STATED EXERCISE —
Resume the review of Ernest Cline's novel Armada, shown below, by extending it past its final sentence.

PROVIDED PASSAGE —
So what do Star Wars, a sanitation plant accident, and a rockin’ mix tape have in common? Ernest Cline’s new novel, Armada, has the answer.

I’m from the first generation of people enthralled and amazed by the video game culture. Star Wars came out the year I graduated from high school, the first stand-up games came out in the mid-’70s, and Atari released its home consoles, with Pong and Breakout, in the mid to late ’70s. I spent a lot of hours in the arcade in on Green Street in Urbana, IL, mostly watching friends play (because I went through my quarters way too quickly). We had one of those great Atari systems at home, and my brothers and I challenged each other whenever we could. But we never had the thought that all of this – and so much more, like Ender’s Game, 2001: A Space Odyssey, etc. – was preparing us to challenge an alien race when and if the time came.

But Ernest Cline, the author of the amazing futuristic retro-gaming novel Ready Player One, has obviously had that idea. That’s the premise of his new novel, Armada, out this week from Crown Publishers. Armada, which is a completely separate novel from RPO, and in no way related, is told by high schooler Zack Lightman, one of the world’s highest scorers on the video game Armada. Zack is an average student, with a bit of a temper, a father who died at age 19 in a sanitation plant accident, and a longing for adventure.

I had spent hundreds of hours gazing out at the calm, conquered suburban landscape surrounding my school, silently yearning for the outbreak of a zombie apocalypse, a freak accident that would give me super powers, or perhaps the sudden appearance of a band of time-traveling kleptomaniac dwarves.

Zack’s mom has saved all of his father’s games, consoles, mix tapes and diaries, outlining his extensive theory that science fiction films, video games and books constitute some kind of acclimation and training program, readying the world to fight against a coming alien invasion. And as Zack sits in his dreadfully dull math class, watching the class bully torment the boy in front of him, he sees – or thinks he sees – the enemy warship from his favorite game, Armada, hovering outside the window.

The next day – the entire book happens over the span of less than 3 days – Zach’s boss from “Starbase Ace,” a gaming store at the mall, descends from an aircraft that Zach has never seen before, and offers him the adventure he’s been waiting for – as one of the world’s elite drone pilots in the war that they have unwittingly been training for.

EXTRACTED DATA —

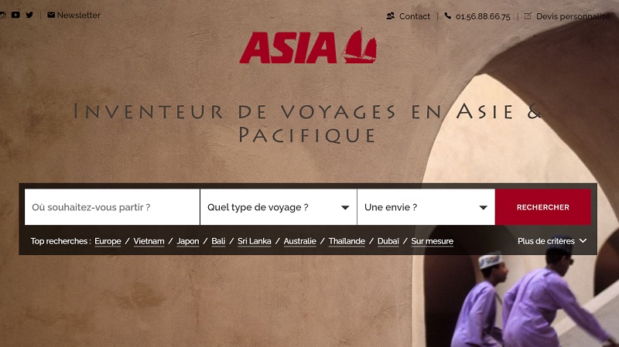Click the Contact people icon
This screenshot has height=347, width=619.
click(x=391, y=16)
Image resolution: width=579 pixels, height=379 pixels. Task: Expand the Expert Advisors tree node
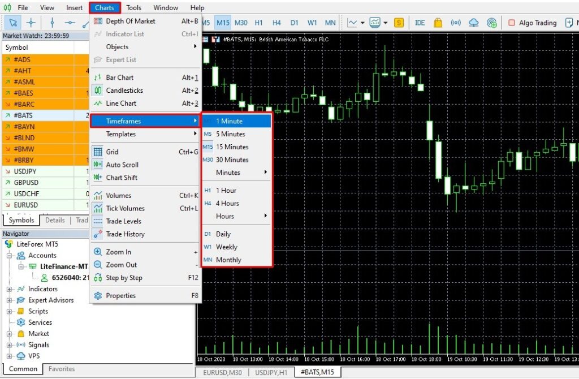click(10, 300)
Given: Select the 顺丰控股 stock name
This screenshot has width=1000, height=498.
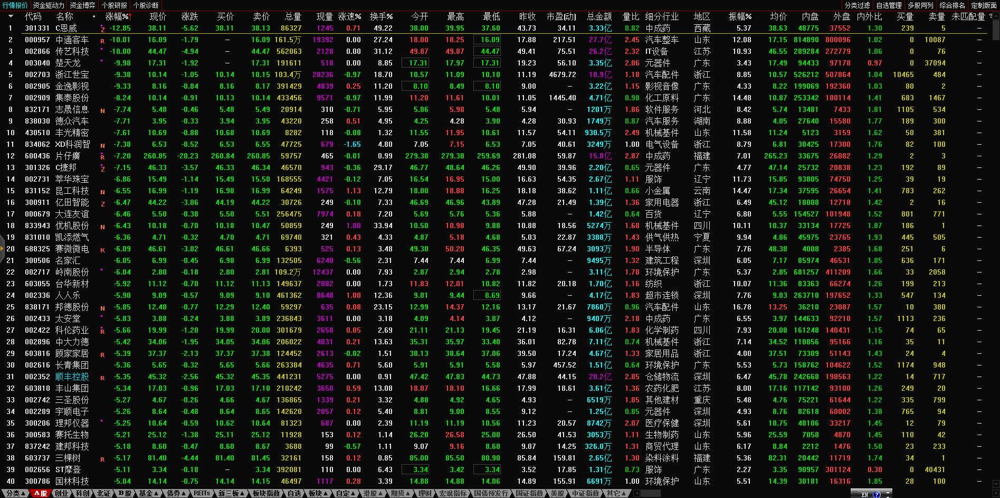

THE RESPONSE —
Like Ready Player One, Cline’s stories rely heavily on action rather than description, straightforward story-telling instead of lyrical prose. They’re more the fictional equivalent of Pong and Breakout than Fallout and Assassin’s Creed – but this isn’t by any means a criticism. The story is best when it’s moving. While Armada has plenty of touchy-feely moments – Zach finds love and recovers something lost in the midst of the could-have-been-clichéd struggle for Earth’s survival – it’s important to remember that this is first person point of view from a high school senior boy, creatures not known for their introspection and lyrical language (I own two of these, and speak from experience).

Armada is fun and fast-moving. I found it much easier to get through than Ready Player One – it’s a much simpler story in many ways than Cline’s first novel. It’s set, at the start, in present-day Oregon, but moves into at least one exotic locale. It’s really the fantasy that I’m sure lots of avid gamers have, that they’re actually part of some secret plan to save the world with their great joystick skills. And based on the fact that the military does actually use video games for pilot training, parts of the premise aren’t too far off!

If you’re planning to buy a copy of Armada, make sure you look on the inside of the dust jacket. I know – who does? But you’ll be glad you did. And now, get back to that laptop, XBox, PS4 or Atari! You may be called upon to defend your world!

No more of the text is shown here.